The Datomic Cloud log is indelible, chronological, transactional, and accessible.

Indelible: the log accumulates new information and never removes information. Where update-in-place databases would delete, Datomic instead adds a new retraction.
Chronological: the log contains the entire history of the database, in time order.
Transactional: Datomic writes are always ACID transactions, recorded with compare-and-swap operations against DynamoDB.
Tangible: rather than being an implementation detail, the log is part of Datomic's information model. You can query the log directly with the log API.

Large Data Sets

Datomic is designed for use with data sets much larger than can fit in memory, while providing in-memory performance for query to the extent that memory is available. To support large data sets, Datomic:

Stores indexes as shallow trees of segments, where each segment typically contains thousands of datoms.
Merges index trees with an in-memory representation of recent change so that all processes see up-to-date and consistent indexes.
Creates new index trees only occasionally, via background indexing jobs.
Uses an adaptive indexing algorithm that has a sub-linear relationship with total database size.
Transparently manages a multi-layer cache of immutable segments, so that applications can achieve in-memory performance to the degree that their working sets do fit into memory.

Compute Groups

A compute group is an independent unit of computation, scaling, code deployment, and caching. Every Datomic system has a primary compute group, plus zero or more query groups.

Every compute group comprises one or more compute nodes, and has its own Auto Scaling group and Application Load Balancer. Because databases are immutable, compute group instances require no coordination for query.

Primary Compute Stack

Every running system has a single primary compute stack which provides computational resources and a means to access those resources. A Primary Compute Stack consists of:

Compute nodes dedicated to transactions, indexing, and caching.

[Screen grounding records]
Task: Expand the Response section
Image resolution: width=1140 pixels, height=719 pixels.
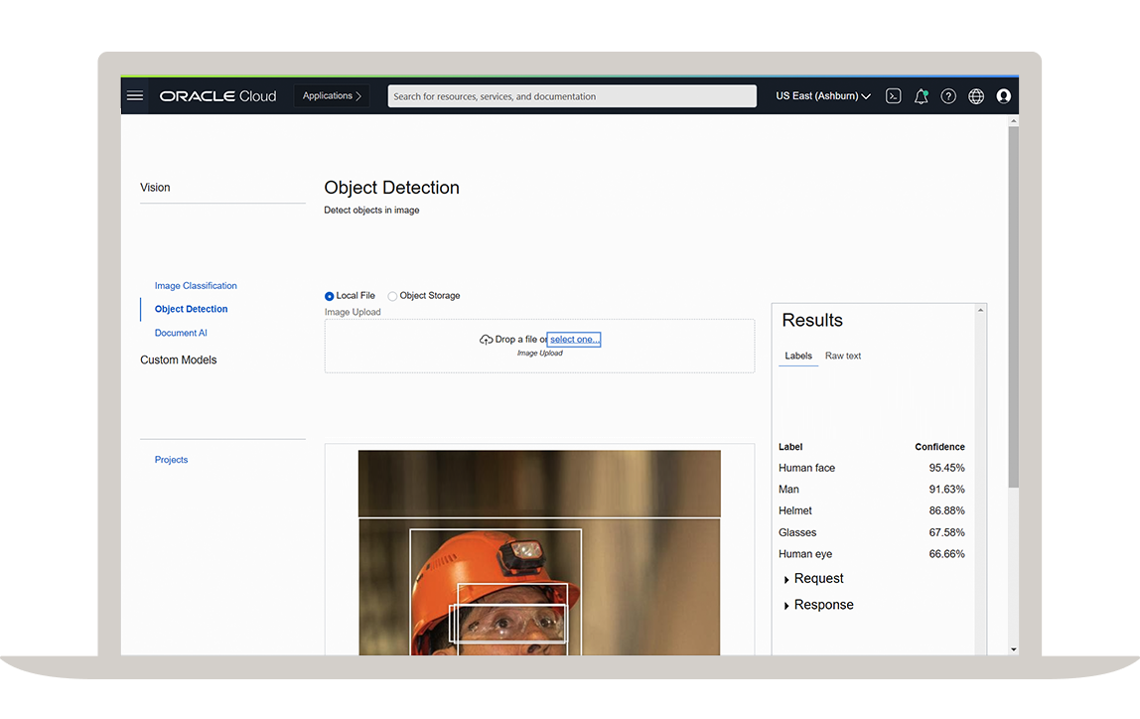Action: pos(822,605)
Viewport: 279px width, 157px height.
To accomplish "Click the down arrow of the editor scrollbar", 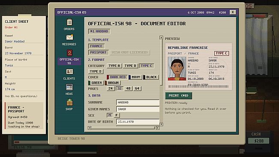I will [x=161, y=124].
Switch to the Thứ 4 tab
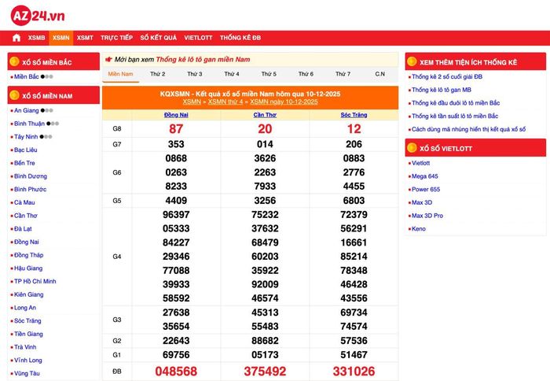550x381 pixels. (232, 74)
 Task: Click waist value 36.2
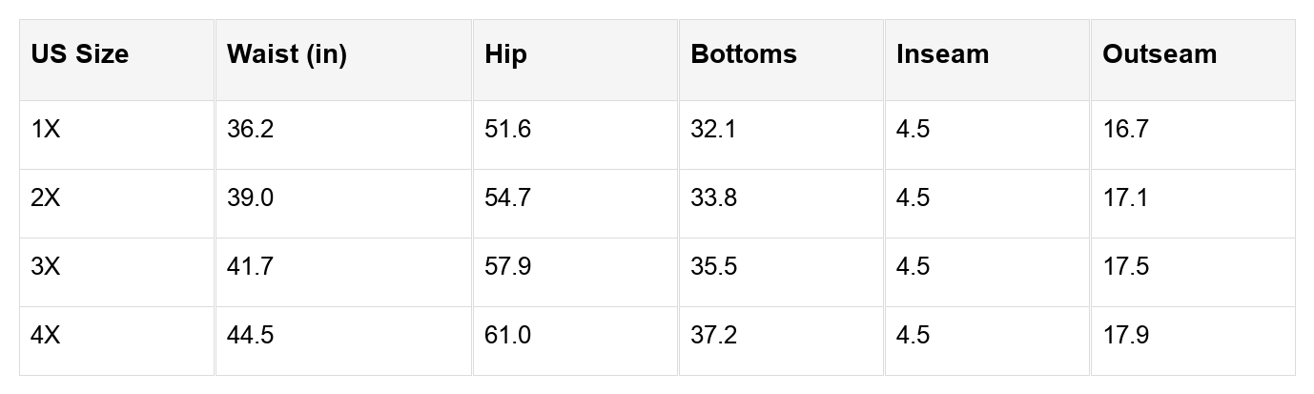pos(250,130)
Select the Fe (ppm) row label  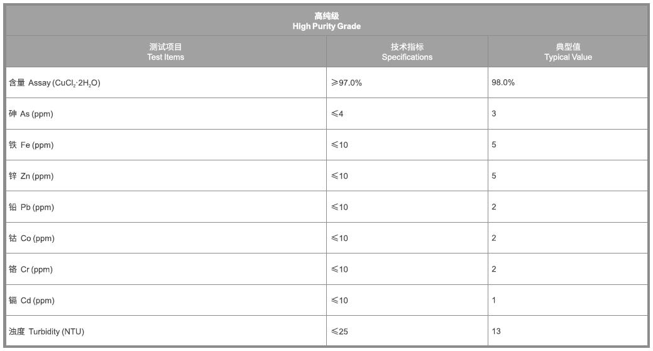[31, 145]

Required work
A. Print the Datomic Cloud text, everything from "Compute Groups" down to "coordination for query.".
B. Write what comes next in the Datomic Cloud text, starting after its final line.

Responses to the tasks
A.
Compute Groups

A compute group is an independent unit of computation, scaling, code deployment, and caching. Every Datomic system has a primary compute group, plus zero or more query groups.

Every compute group comprises one or more compute nodes, and has its own Auto Scaling group and Application Load Balancer. Because databases are immutable, compute group instances require no coordination for query.

B.
Route53 and Application Load Balancer (ALB) endpoints

Query Groups

Query groups are valuable if users of your data differ in any of the following ways:

Application code
Computational requirements
Cacheable working sets
Scaling requirements

A query group is a compute group that:

Extends the abilities of an existing Datomic system
Is a deployment target for its own distinct application code
Has its own clustered nodes
Manages its own working set cache
Can elastically auto-scale application reads without any up-front planning or sharding

Query groups deliver the entire semantic model of Datomic. In particular:

Client code does not know or care whether it is talking to the primary compute group or to a query group
Query groups are peers with the primary compute group

You can add, modify, or remove query groups at any time. For example, you might initially release a transactional application that uses only a primary compute group. Later, you might decide to split out multiple query groups:

An autoscaling query group for transactional load
A fixed query group with one large instance for analytic queries
A fixed query group with a smaller instance for support

Nodes

Compute groups manage one or more compute nodes. Nodes are EC2 instances that serve ACID transactions , datalog query, and ion applications. Nodes also perform necessary background tasks such as indexing.

Peer Processes

In Datomic Cloud, every compute node is a peer, that is, all nodes have coequal access to the data. A peer process:

Implements the Datomic Client API
Transparently caches data
Queries with memory locality

Ion applications runs in-process with Datomic, and gain all the locality benefits of a peer.

Peer processes are in contrast to a traditional relational database, where servers are closer to the data, and clients are further away.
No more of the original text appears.